Im Süden Russlands tötet ein Terroranschlag viele Menschen. Die Bombenexplosion erinnert sechs Wochen vor den Olympischen Spielen in Sotschi an die gefährliche Lage in der benachbarten Konfliktregion Nordkaukasus.

          Ein Bombenanschlag im Bahnhof der südrussischen Millionenstadt Wolgograd hat mindestens 14 Menschenleben gekostet. Bislang sprechen die Rettungskräfte von 27 Verletzten. Ersten Erkenntnissen zufolge handelt es sich um den terroristischen Anschlag einer Selbstmordattentäterin, sagte ein Sprecher der ermittelnden Behörde.

          Am Sonntag detonierte ein Sprengsatz am Eingang des Bahnhofs von Wolgograd.

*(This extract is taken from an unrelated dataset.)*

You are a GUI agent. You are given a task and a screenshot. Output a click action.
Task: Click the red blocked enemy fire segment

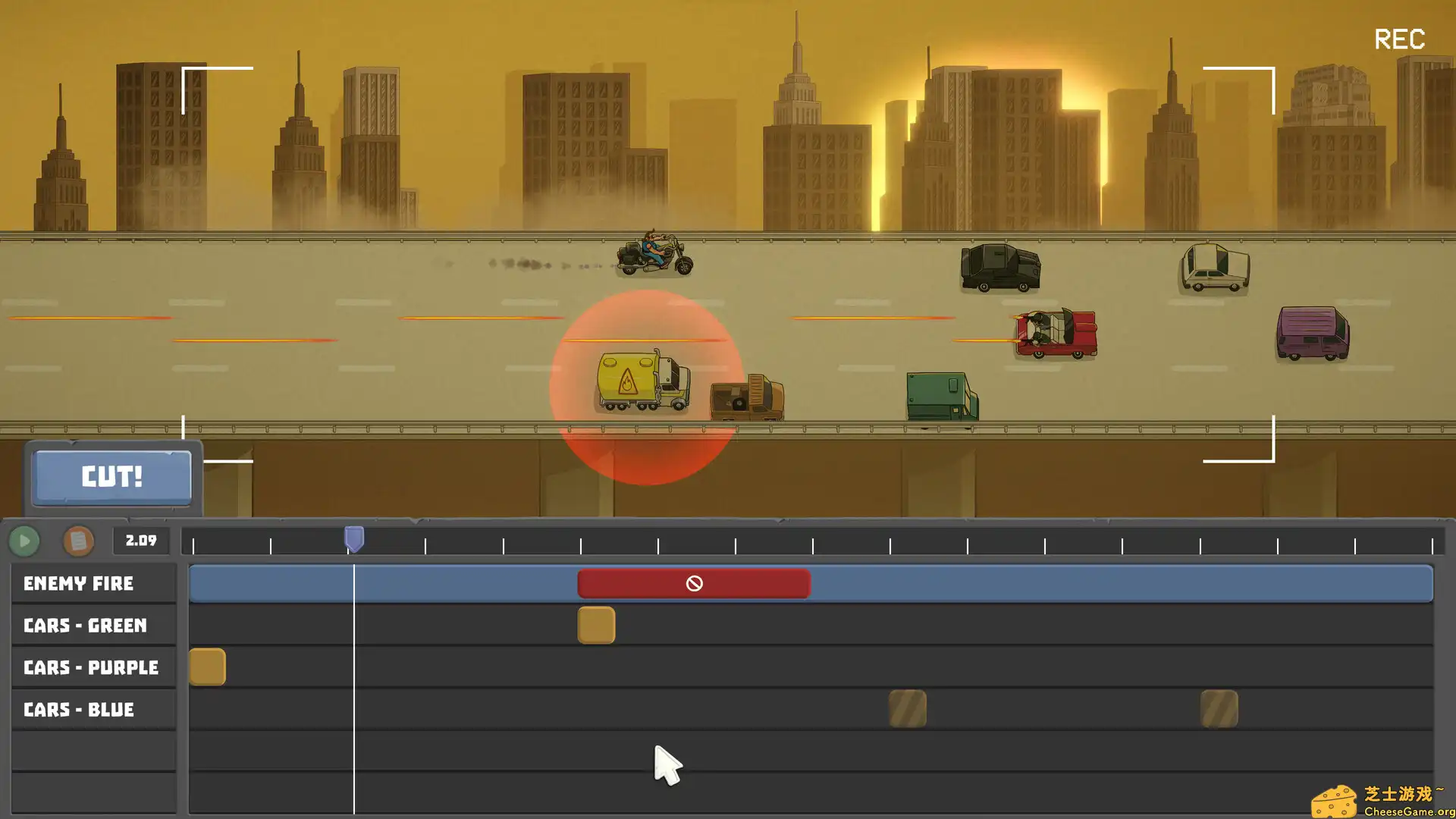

Dort warteten wegen der Neujahrsferien besonders viele Menschen an einer Sicherheitsschleuse auf die Kontrolle ihres Gepäcks. Die Explosion tötete auch mindestens ein Mitglied der Sicherheitskräfte. Zahlreiche Krankenwagen rasten zum Bahnhof. Mindestens 27 Menschen wurden in Kliniken gebracht.
          Das Zivilschutzministerium ließ das Gebäude evakuieren.

          Islamistenführer will Olympische Spiele stören

          Die Industriemetropole Wolgograd, die bis 1961 Stalingrad hieß, liegt rund 700 Kilometer von Sotschi entfernt, wo im Februar die Olympischen Winterspiele stattfinden. Der tschetschenische Islamistenführer Doku Umarow hatte zu Anschlägen aufgerufen, um die Wettkämpfe zu stören. Der Kreml verspricht aber sichere Spiele.

          Die Veranstaltung (7. bis 23. Februar) gilt als Prestigeprojekt von Präsident Wladimir Putin. Der Kremlchef forderte eine schnelle Aufklärung des Anschlags und sagte Verletzten und Angehörigen unbürokratische Hilfe zu. Er entsandte zudem einen Beauftragten nach Wolgograd. Erst im Oktober hatte eine Selbstmordattentäterin in der Stadt sechs Passagiere eines Busses mit in den Tod gerissen.

          Dreitägige Trauer

          Augenzeugen berichteten von deutlichen Schäden im Bahnhof von Wolgograd. Überall liege zersplittertes Fensterglas. Polizisten mit Spürhunden suchten das Gelände nach Spuren und möglichen weiteren Sprengsätzen ab. Die Gebietsverwaltung von Wolgograd verhängte eine dreitägige Trauer.

          Erst am Freitagabend hatte die Explosion einer Autobombe vor einer Polizeistation in Pjatigorsk in der Konfliktregion Nordkaukasus drei Menschen getötet. Die Behörden vermuten einen terroristischen Hintergrund. Pjatigorsk ist rund 250 Kilometer von Sotschi entfernt.